Fortinet finally cops to critical make-me-admin bug under active exploitation
Summary
Fortinet has published an advisory for a critical FortiWeb path traversal vulnerability, now tracked as CVE-2025-64446, after third parties publicised a proof-of-concept and evidence of active exploitation. The bug allows unauthenticated attackers to execute administrative commands and add persistent administrator accounts on vulnerable FortiWeb appliances. Fortinet’s fix appears in FortiWeb 8.0.2, and CISA has added the CVE to its Known Exploited Vulnerabilities Catalog, but security researchers report that exploitation has been ongoing since early October and that many unpatched devices are likely compromised.
Independent teams (watchTowr, Rapid7, Defused) reproduced the issue, released detection artefacts and PoCs, and observed indiscriminate, in-the-wild attacks focused on creating admin accounts. Rapid7 noted the patch in 8.0.2 may have inadvertently fixed the flaw; attackers often monitor software changes and may have weaponised the vulnerability quickly. At least ~80,000 FortiWeb units are internet-connected and potentially exposed.
Key Points
- CVE-2025-64446 is a critical FortiWeb path traversal that allows unauthenticated administrative actions and full takeover of affected devices.
- Fortinet released a fix in FortiWeb 8.0.2 and officially acknowledged exploitation only after PoCs and attack evidence circulated.
- CISA has added the CVE to its Known Exploited Vulnerabilities Catalog, raising urgency for defenders to act.
- Security teams (watchTowr, Rapid7, Defused) saw active exploitation from early October and published PoCs, detection artefacts and hunting guidance.
- Attackers observed are adding administrator accounts as a persistence mechanism — meaning patched devices may still be compromised if not checked for backdoors.

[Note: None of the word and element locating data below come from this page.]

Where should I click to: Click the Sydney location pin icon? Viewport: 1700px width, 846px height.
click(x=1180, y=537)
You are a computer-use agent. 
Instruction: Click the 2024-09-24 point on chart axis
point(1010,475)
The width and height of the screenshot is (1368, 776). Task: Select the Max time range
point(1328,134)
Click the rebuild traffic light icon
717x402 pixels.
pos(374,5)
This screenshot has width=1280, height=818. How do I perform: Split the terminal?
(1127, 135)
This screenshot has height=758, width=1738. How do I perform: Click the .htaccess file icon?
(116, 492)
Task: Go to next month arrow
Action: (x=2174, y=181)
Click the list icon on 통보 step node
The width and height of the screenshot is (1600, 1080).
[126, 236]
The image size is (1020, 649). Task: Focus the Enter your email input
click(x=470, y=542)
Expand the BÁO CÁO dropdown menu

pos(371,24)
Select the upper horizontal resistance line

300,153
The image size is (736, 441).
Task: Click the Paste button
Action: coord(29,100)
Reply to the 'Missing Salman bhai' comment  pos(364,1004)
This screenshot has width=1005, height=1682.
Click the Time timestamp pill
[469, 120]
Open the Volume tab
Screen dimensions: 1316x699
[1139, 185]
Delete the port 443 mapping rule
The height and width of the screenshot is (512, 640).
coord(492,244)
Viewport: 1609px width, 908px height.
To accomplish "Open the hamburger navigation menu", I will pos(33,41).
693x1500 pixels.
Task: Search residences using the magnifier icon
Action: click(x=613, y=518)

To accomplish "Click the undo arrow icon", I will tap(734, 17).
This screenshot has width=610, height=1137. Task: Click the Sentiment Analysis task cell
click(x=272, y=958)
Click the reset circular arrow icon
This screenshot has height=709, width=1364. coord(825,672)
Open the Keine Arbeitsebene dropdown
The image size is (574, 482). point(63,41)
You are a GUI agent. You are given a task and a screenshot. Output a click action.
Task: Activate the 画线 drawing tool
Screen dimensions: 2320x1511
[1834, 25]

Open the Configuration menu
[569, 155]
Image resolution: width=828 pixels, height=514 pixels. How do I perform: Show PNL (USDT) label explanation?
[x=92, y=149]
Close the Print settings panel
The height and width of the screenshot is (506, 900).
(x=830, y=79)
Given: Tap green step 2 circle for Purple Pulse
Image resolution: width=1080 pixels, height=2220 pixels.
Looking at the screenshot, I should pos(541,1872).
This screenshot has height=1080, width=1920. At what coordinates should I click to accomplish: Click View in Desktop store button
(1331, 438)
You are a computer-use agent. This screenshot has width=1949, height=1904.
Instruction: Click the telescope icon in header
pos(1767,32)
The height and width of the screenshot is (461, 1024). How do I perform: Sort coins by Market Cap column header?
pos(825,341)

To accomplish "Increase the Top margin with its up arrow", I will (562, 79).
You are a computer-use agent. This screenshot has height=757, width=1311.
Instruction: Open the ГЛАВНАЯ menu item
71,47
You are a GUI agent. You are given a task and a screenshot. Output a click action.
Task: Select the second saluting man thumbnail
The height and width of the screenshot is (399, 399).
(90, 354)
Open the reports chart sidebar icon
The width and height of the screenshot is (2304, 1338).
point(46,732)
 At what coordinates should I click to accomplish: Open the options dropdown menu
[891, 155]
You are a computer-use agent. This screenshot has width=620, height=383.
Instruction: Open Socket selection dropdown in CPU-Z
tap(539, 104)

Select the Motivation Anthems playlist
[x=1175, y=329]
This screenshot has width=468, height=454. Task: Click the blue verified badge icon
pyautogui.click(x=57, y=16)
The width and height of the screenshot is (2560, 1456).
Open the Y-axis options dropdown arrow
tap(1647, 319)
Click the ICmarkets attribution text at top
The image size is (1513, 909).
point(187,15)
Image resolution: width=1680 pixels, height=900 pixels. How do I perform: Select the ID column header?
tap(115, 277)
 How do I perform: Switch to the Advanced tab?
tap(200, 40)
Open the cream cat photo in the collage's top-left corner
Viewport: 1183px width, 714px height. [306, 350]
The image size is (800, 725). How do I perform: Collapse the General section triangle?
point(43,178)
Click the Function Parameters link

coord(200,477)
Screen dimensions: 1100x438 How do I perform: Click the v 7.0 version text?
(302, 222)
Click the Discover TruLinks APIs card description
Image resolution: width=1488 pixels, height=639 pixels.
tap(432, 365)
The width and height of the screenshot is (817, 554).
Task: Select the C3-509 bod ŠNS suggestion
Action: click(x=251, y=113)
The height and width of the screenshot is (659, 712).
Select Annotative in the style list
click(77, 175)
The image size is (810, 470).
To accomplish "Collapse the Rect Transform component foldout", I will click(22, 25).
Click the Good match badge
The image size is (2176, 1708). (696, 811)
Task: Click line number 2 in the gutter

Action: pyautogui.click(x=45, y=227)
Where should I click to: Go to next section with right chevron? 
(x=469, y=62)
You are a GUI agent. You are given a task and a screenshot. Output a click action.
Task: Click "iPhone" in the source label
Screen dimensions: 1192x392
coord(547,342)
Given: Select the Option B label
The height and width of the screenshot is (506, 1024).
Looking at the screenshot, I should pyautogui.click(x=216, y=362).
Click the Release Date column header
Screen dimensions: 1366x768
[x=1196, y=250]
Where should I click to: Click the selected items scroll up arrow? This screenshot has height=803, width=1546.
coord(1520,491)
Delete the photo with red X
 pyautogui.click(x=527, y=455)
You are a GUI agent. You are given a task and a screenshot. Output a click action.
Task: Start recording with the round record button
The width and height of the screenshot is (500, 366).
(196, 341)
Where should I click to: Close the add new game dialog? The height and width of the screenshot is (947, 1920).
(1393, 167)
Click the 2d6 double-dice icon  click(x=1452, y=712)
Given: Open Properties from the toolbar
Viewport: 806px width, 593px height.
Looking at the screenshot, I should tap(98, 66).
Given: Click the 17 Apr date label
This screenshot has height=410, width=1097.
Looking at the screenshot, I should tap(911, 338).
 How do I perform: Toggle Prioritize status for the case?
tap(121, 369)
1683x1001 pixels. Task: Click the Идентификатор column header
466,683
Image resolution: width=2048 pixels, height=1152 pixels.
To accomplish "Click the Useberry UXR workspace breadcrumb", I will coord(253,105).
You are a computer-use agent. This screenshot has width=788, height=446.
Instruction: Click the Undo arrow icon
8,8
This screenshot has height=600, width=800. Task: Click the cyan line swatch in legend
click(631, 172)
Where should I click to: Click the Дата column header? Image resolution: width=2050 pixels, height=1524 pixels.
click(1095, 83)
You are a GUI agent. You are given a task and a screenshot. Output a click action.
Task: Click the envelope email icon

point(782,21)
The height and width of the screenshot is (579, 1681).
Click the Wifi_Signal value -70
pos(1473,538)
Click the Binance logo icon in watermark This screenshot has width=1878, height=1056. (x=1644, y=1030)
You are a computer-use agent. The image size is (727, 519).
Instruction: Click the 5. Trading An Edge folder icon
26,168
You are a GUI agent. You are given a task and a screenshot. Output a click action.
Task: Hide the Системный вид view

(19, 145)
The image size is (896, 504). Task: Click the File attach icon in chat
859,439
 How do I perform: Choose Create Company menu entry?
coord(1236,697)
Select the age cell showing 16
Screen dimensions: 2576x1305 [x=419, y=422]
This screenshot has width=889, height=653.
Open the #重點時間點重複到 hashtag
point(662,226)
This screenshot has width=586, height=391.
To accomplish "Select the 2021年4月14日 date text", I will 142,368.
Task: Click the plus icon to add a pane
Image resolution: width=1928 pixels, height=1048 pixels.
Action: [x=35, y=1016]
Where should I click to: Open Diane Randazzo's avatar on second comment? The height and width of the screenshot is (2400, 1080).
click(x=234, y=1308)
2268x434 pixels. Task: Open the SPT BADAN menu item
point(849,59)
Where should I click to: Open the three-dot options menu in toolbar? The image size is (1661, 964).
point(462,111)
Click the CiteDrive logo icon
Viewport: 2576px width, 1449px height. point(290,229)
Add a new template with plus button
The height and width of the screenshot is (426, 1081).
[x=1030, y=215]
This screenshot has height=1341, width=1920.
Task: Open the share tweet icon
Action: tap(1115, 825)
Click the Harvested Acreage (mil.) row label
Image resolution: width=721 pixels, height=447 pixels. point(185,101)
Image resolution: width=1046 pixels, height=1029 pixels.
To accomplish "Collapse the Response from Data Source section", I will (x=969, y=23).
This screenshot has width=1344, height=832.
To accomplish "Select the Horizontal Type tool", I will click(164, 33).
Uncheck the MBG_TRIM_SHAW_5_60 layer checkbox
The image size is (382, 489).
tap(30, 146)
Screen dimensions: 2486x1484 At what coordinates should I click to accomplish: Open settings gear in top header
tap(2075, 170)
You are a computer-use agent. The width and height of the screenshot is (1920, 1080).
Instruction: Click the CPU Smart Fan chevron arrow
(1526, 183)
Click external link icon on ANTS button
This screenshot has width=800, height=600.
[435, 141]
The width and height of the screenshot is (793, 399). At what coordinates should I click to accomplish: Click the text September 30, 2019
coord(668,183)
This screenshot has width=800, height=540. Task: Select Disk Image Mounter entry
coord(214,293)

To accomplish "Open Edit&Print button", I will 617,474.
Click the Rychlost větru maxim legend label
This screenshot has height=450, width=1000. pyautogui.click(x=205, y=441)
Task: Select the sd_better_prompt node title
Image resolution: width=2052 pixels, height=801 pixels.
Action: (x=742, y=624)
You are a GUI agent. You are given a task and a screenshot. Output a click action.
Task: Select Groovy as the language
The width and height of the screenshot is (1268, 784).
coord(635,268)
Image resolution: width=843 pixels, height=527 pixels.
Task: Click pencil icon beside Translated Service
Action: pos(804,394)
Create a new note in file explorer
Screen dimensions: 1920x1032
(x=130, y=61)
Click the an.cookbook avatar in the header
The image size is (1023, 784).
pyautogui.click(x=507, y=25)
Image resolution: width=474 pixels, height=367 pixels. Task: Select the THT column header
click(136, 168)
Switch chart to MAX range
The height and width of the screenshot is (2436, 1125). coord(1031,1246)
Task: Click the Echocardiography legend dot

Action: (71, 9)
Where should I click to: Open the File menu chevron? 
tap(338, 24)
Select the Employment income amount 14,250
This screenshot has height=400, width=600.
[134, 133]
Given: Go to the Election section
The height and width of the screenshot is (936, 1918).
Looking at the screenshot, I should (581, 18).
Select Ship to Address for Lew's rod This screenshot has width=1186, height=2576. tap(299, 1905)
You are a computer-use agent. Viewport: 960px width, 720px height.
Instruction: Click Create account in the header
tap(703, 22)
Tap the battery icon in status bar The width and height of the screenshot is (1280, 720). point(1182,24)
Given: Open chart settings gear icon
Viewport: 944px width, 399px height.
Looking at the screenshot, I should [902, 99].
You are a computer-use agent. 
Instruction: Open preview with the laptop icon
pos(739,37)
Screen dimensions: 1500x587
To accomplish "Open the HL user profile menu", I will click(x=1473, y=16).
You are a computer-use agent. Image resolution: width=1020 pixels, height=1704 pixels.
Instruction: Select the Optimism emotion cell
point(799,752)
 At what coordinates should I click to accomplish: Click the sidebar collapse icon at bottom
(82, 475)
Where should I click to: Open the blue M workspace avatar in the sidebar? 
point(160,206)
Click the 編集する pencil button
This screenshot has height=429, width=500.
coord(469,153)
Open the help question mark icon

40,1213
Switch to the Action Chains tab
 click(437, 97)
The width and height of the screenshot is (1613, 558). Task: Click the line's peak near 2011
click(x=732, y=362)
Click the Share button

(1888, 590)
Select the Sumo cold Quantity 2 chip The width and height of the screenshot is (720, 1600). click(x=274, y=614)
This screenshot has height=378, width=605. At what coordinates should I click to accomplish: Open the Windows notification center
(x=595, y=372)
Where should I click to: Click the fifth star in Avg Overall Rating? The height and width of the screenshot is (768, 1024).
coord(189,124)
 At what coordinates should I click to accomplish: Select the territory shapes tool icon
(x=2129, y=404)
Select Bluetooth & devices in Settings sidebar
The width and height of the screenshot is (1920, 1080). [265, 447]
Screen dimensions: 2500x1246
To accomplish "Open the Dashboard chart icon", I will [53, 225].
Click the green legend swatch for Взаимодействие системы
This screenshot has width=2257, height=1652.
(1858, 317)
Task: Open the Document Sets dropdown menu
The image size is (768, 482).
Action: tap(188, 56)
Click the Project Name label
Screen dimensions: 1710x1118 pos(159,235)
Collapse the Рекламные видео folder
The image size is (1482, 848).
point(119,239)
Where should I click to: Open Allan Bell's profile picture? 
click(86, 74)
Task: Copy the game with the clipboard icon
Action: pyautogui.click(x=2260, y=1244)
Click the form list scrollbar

- Rapid7 warns the 8.0.2 fix may have been coincidental; attackers frequently analyse releases and fixes to discover exploitable changes.
Context and relevance
This is significant because FortiWeb is a web application firewall — a frontline defence for many organisations. A remotely exploitable vulnerability that grants admin privileges undermines trust in those defences and can be used to pivot, exfiltrate data or deploy ransomware. The incident also highlights two recurring problems: vendors sometimes patch silently (or fixes are uncommunicated), and threat actors rapidly weaponise PoCs or even changes in official releases. Organisations running FortiWeb must patch, inventory exposed devices, and hunt for unauthorised admin accounts or other persistence.
Why should I read this?
Short answer: because if you run FortiWeb (or manage network security), this could already be a live problem in your estate. Patch now, but don’t stop there — assume compromise, look for new admin accounts, and run the detection artefacts shared by security teams. If you don’t run FortiWeb, it’s still worth reading — the story is a reminder that fixes can leak clues and attackers move fast. We’ve saved you the digging: patches exist, PoCs exist, and active attacks are real.